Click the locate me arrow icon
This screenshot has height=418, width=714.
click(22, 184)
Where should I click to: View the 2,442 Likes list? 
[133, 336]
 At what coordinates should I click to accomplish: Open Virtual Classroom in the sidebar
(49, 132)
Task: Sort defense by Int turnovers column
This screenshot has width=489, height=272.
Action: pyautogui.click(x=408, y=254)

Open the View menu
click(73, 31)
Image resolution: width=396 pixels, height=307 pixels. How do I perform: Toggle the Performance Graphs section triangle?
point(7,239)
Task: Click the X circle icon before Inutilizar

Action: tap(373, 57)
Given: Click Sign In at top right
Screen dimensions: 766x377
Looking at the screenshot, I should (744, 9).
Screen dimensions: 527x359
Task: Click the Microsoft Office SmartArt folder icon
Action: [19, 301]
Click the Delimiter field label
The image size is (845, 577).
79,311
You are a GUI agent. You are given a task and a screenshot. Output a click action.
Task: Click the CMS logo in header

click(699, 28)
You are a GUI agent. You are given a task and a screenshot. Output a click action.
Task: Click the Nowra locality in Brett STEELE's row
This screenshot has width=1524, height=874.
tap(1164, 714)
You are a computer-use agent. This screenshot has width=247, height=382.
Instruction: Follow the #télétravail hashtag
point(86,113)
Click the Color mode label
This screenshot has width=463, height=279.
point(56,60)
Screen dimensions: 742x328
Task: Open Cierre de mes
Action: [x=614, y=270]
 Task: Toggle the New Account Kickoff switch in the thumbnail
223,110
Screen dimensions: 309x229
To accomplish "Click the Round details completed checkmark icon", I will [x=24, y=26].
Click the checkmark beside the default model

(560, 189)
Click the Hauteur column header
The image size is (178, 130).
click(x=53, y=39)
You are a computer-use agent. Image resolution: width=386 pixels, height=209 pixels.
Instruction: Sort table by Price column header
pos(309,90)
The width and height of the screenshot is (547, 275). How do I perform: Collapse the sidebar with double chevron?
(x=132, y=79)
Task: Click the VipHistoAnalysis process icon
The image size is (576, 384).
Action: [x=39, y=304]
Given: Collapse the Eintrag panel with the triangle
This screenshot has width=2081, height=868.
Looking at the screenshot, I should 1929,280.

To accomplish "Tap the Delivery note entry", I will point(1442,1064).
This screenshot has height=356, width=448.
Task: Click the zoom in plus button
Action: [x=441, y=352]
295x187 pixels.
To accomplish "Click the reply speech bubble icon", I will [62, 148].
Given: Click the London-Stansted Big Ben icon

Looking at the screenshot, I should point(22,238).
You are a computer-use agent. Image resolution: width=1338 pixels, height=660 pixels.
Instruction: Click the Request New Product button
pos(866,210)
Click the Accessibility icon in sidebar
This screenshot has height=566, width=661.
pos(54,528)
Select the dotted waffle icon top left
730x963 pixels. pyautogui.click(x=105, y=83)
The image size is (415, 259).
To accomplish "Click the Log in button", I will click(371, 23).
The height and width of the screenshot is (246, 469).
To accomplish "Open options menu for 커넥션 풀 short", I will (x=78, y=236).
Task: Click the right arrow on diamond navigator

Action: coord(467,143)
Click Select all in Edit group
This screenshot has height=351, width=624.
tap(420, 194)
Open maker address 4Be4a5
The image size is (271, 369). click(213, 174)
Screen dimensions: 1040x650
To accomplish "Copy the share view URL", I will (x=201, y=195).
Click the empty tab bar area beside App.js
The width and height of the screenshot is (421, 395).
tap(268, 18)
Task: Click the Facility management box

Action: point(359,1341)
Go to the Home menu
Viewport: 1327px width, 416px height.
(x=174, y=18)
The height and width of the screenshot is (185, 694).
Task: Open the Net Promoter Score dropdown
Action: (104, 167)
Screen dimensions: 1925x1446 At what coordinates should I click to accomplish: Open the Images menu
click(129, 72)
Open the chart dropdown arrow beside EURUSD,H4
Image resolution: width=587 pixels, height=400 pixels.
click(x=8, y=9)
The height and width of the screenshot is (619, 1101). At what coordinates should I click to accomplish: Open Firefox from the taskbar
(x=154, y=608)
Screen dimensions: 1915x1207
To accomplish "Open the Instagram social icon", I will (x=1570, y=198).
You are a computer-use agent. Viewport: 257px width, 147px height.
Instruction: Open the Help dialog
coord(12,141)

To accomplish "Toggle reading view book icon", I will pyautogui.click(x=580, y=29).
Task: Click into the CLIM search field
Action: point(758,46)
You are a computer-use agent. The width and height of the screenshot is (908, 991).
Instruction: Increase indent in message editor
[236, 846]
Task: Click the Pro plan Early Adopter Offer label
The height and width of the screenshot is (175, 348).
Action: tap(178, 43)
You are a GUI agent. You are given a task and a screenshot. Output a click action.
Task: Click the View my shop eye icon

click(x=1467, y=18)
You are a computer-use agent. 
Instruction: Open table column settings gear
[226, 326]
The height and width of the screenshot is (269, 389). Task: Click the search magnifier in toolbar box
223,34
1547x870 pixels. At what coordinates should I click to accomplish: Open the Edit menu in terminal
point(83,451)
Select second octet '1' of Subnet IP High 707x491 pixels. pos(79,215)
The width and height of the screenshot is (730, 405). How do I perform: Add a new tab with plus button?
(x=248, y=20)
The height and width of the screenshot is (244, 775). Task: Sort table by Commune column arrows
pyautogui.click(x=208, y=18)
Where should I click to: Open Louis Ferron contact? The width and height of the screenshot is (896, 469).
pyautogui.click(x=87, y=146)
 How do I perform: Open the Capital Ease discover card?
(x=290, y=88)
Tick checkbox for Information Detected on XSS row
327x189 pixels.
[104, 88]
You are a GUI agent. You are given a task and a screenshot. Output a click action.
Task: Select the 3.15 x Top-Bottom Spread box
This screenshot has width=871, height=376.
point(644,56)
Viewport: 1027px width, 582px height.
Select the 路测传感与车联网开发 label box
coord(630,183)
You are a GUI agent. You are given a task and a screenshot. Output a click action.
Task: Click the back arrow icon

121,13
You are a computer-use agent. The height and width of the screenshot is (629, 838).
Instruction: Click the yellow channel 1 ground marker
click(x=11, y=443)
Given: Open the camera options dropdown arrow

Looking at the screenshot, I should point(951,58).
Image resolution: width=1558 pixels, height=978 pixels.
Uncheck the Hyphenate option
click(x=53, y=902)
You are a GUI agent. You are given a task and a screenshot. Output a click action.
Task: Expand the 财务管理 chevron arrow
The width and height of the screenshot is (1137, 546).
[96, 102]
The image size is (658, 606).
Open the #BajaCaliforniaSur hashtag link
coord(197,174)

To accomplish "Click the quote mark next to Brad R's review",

━━━

** Do this **
Reproduce all of the data above line for line, with no changes.

** Task answer **
Click the locate me arrow icon
This screenshot has height=418, width=714.
click(22, 184)
Where should I click to: View the 2,442 Likes list? 
[133, 336]
 At what coordinates should I click to accomplish: Open Virtual Classroom in the sidebar
(49, 132)
Task: Sort defense by Int turnovers column
This screenshot has width=489, height=272.
Action: pyautogui.click(x=408, y=254)

Open the View menu
click(73, 31)
Image resolution: width=396 pixels, height=307 pixels. How do I perform: Toggle the Performance Graphs section triangle?
point(7,239)
Task: Click the X circle icon before Inutilizar

Action: tap(373, 57)
Given: Click Sign In at top right
Screen dimensions: 766x377
Looking at the screenshot, I should (744, 9).
Screen dimensions: 527x359
Task: Click the Microsoft Office SmartArt folder icon
Action: [19, 301]
Click the Delimiter field label
The image size is (845, 577).
79,311
You are a GUI agent. You are given a task and a screenshot. Output a click action.
Task: Click the CMS logo in header

click(699, 28)
You are a GUI agent. You are given a task and a screenshot. Output a click action.
Task: Click the Nowra locality in Brett STEELE's row
This screenshot has width=1524, height=874.
tap(1164, 714)
You are a computer-use agent. This screenshot has width=247, height=382.
Instruction: Follow the #télétravail hashtag
point(86,113)
Click the Color mode label
This screenshot has width=463, height=279.
point(56,60)
Screen dimensions: 742x328
Task: Open Cierre de mes
Action: [x=614, y=270]
 Task: Toggle the New Account Kickoff switch in the thumbnail
223,110
Screen dimensions: 309x229
To accomplish "Click the Round details completed checkmark icon", I will [x=24, y=26].
Click the checkmark beside the default model

(560, 189)
Click the Hauteur column header
The image size is (178, 130).
click(x=53, y=39)
You are a computer-use agent. Image resolution: width=386 pixels, height=209 pixels.
Instruction: Sort table by Price column header
pos(309,90)
The width and height of the screenshot is (547, 275). How do I perform: Collapse the sidebar with double chevron?
(x=132, y=79)
Task: Click the VipHistoAnalysis process icon
The image size is (576, 384).
Action: [x=39, y=304]
Given: Collapse the Eintrag panel with the triangle
This screenshot has width=2081, height=868.
Looking at the screenshot, I should 1929,280.

To accomplish "Tap the Delivery note entry", I will point(1442,1064).
This screenshot has height=356, width=448.
Task: Click the zoom in plus button
Action: [x=441, y=352]
295x187 pixels.
To accomplish "Click the reply speech bubble icon", I will [62, 148].
Given: Click the London-Stansted Big Ben icon

Looking at the screenshot, I should point(22,238).
You are a computer-use agent. Image resolution: width=1338 pixels, height=660 pixels.
Instruction: Click the Request New Product button
pos(866,210)
Click the Accessibility icon in sidebar
This screenshot has height=566, width=661.
pos(54,528)
Select the dotted waffle icon top left
730x963 pixels. pyautogui.click(x=105, y=83)
The image size is (415, 259).
To accomplish "Click the Log in button", I will click(371, 23).
The height and width of the screenshot is (246, 469).
To accomplish "Open options menu for 커넥션 풀 short", I will (x=78, y=236).
Task: Click the right arrow on diamond navigator

Action: coord(467,143)
Click Select all in Edit group
This screenshot has height=351, width=624.
tap(420, 194)
Open maker address 4Be4a5
The image size is (271, 369). click(213, 174)
Screen dimensions: 1040x650
To accomplish "Copy the share view URL", I will (x=201, y=195).
Click the empty tab bar area beside App.js
The width and height of the screenshot is (421, 395).
tap(268, 18)
Task: Click the Facility management box

Action: point(359,1341)
Go to the Home menu
Viewport: 1327px width, 416px height.
(x=174, y=18)
The height and width of the screenshot is (185, 694).
Task: Open the Net Promoter Score dropdown
Action: (104, 167)
Screen dimensions: 1925x1446 At what coordinates should I click to accomplish: Open the Images menu
click(129, 72)
Open the chart dropdown arrow beside EURUSD,H4
Image resolution: width=587 pixels, height=400 pixels.
click(x=8, y=9)
The height and width of the screenshot is (619, 1101). At what coordinates should I click to accomplish: Open Firefox from the taskbar
(x=154, y=608)
Screen dimensions: 1915x1207
To accomplish "Open the Instagram social icon", I will (x=1570, y=198).
You are a computer-use agent. Viewport: 257px width, 147px height.
Instruction: Open the Help dialog
coord(12,141)

To accomplish "Toggle reading view book icon", I will pyautogui.click(x=580, y=29).
Task: Click into the CLIM search field
Action: point(758,46)
You are a computer-use agent. The width and height of the screenshot is (908, 991).
Instruction: Increase indent in message editor
[236, 846]
Task: Click the Pro plan Early Adopter Offer label
The height and width of the screenshot is (175, 348).
Action: tap(178, 43)
You are a GUI agent. You are given a task and a screenshot. Output a click action.
Task: Click the View my shop eye icon

click(x=1467, y=18)
You are a computer-use agent. 
Instruction: Open table column settings gear
[226, 326]
The height and width of the screenshot is (269, 389). Task: Click the search magnifier in toolbar box
223,34
1547x870 pixels. At what coordinates should I click to accomplish: Open the Edit menu in terminal
point(83,451)
Select second octet '1' of Subnet IP High 707x491 pixels. pos(79,215)
The width and height of the screenshot is (730, 405). How do I perform: Add a new tab with plus button?
(x=248, y=20)
The height and width of the screenshot is (244, 775). Task: Sort table by Commune column arrows
pyautogui.click(x=208, y=18)
Where should I click to: Open Louis Ferron contact? The width and height of the screenshot is (896, 469).
pyautogui.click(x=87, y=146)
 How do I perform: Open the Capital Ease discover card?
(x=290, y=88)
Tick checkbox for Information Detected on XSS row
327x189 pixels.
[104, 88]
You are a GUI agent. You are given a task and a screenshot. Output a click action.
Task: Select the 3.15 x Top-Bottom Spread box
This screenshot has width=871, height=376.
point(644,56)
Viewport: 1027px width, 582px height.
Select the 路测传感与车联网开发 label box
coord(630,183)
You are a GUI agent. You are given a task and a screenshot. Output a click action.
Task: Click the back arrow icon

121,13
You are a computer-use agent. The height and width of the screenshot is (629, 838).
Instruction: Click the yellow channel 1 ground marker
click(x=11, y=443)
Given: Open the camera options dropdown arrow

Looking at the screenshot, I should point(951,58).
Image resolution: width=1558 pixels, height=978 pixels.
Uncheck the Hyphenate option
click(x=53, y=902)
You are a GUI agent. You are given a task and a screenshot. Output a click action.
Task: Expand the 财务管理 chevron arrow
The width and height of the screenshot is (1137, 546).
[96, 102]
The image size is (658, 606).
Open the #BajaCaliforniaSur hashtag link
coord(197,174)

To accomplish "Click the quote mark next to Brad R's review",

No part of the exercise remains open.